Source: The Courier-Journal
By Andre Toran
January 22, 2021
In the late summer of 2019, Claude Stephens, director of Bernheim’s Children at Play Network, walked into the office of Play Cousins Family Network Collective, a family outreach organization in Louisville.
He was there to meet with Play Cousins’ executive director Kristen Williams to discuss a possible collaboration. Williams wanted to create a Rites of Passage program for Black youth in the city and wanted to work with him and Stacy Bailey-Ndiaye, executive director of Bridge Kids International.
Rites of Passage is a ritual or experience that marks a major shift or milestone in someone’s life, in this case, a transition from childhood into adulthood.
This program aims to provide Louisville’s Black youth with space and resources to explore and discover who they are and how to actualize this as they move toward adulthood through connecting them to apprenticeships and honing whatever skills the students possess.
Williams, Bailey-Ndiaye and Stephens said the Rites of Passage idea is an “ancient” concept with deep roots in African culture that is a means of preparing and grooming the next generation for life as an adult.
Without programs like Rites of Passage, children often enter the real world “blind,” and can easily become products of their circumstances, they said, failing to see that they can be more than what their surroundings suggest.
The grandidea became reality when The Jewish Heritage Fund for Excellence extended a $200,000 grant to the three organizations earlier this year to develop an immersive Rites of Passage program, which will include interactions with nature as part of its youth development.
The program will be offered to Black teens in Louisville ages 14-18. The goal is to learn from other Rites of Passage programs and create their own approach based upon the wants, needs and realities of the children they serve in Louisville, Bailey-Ndiaye said, with an emphasis on Black culture.
The three organizations had their first meeting to design the program earlier this month and for the next six months, they will design the specifics of the initiative. They expect to create the program through participatory design by asking teens what they think they needto learn to become a productive adult.
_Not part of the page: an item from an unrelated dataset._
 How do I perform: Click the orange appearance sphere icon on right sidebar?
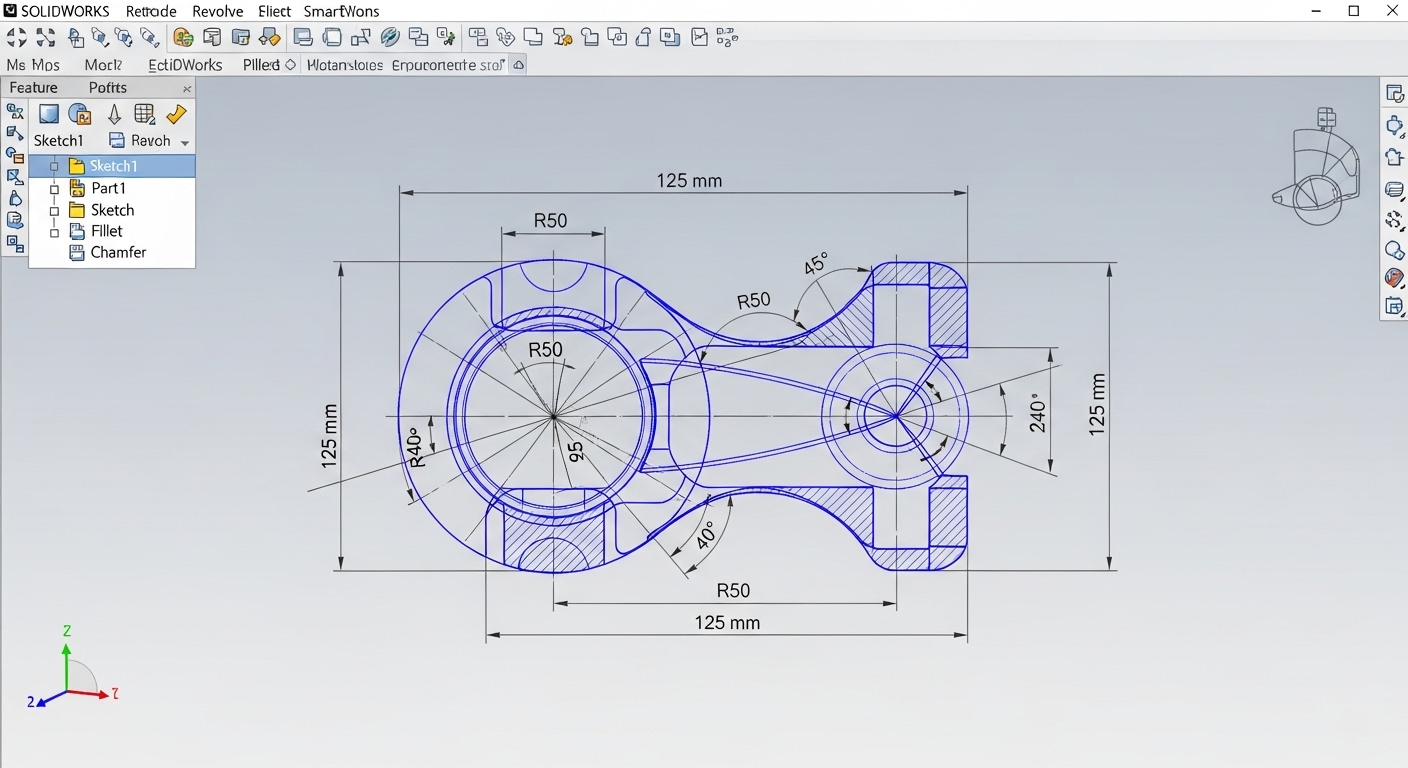(1394, 278)
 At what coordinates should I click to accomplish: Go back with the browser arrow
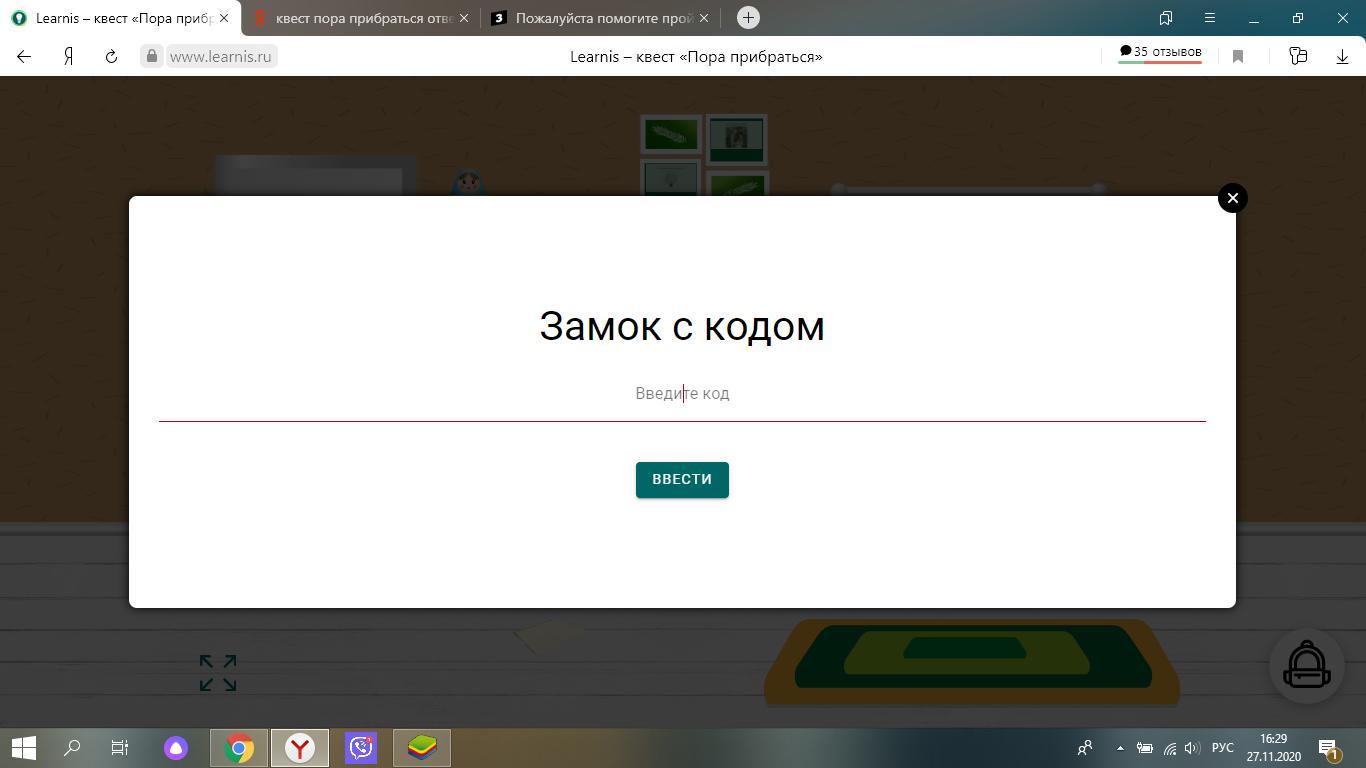coord(24,57)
The second phase will feature a six-month pilot program to test the curriculum, followed by the launch of the Rites of Passage program, which they hope will include apprenticeships and tech partnerships, in 2022.
Future tech partnerships do not reduce the role Bernheim will play, however. It’s vital that Bernheim provide a space to help reconnect Rites of Passage students with its traditional roots in nature.
“We started talking about the importance of Black children having access to free-play and how that plays into growing up in a racist society. How their actions (within free-play) can be criminalized.” Williams said.
So, the questions arose: How could they create spaces — especially those in nature — where Black children can be “free?”
The partnership with Bernheim partially answers this question, and according to Williams, Bernheim’s space will help teach those in the program to express themselves and safely take up as much space as they need. She was quick to note, however, that interactions with nature won’t just be reserved for spaces in Bernheim.
The organizations want children to take what they learn back to their neighborhoods and communities.
Community change — both physically and culturally — will begin with them, they say.
“We believe that young people are productive, capable of being very important members of the community, “ Stephens said. “And mostly what we do is we get in their way — setting situations and systems that damage them.
“So, the Rites of Passage program is not to provide them with anything but the resources, a place and a community to help figure out they want to be productive adults in their community.”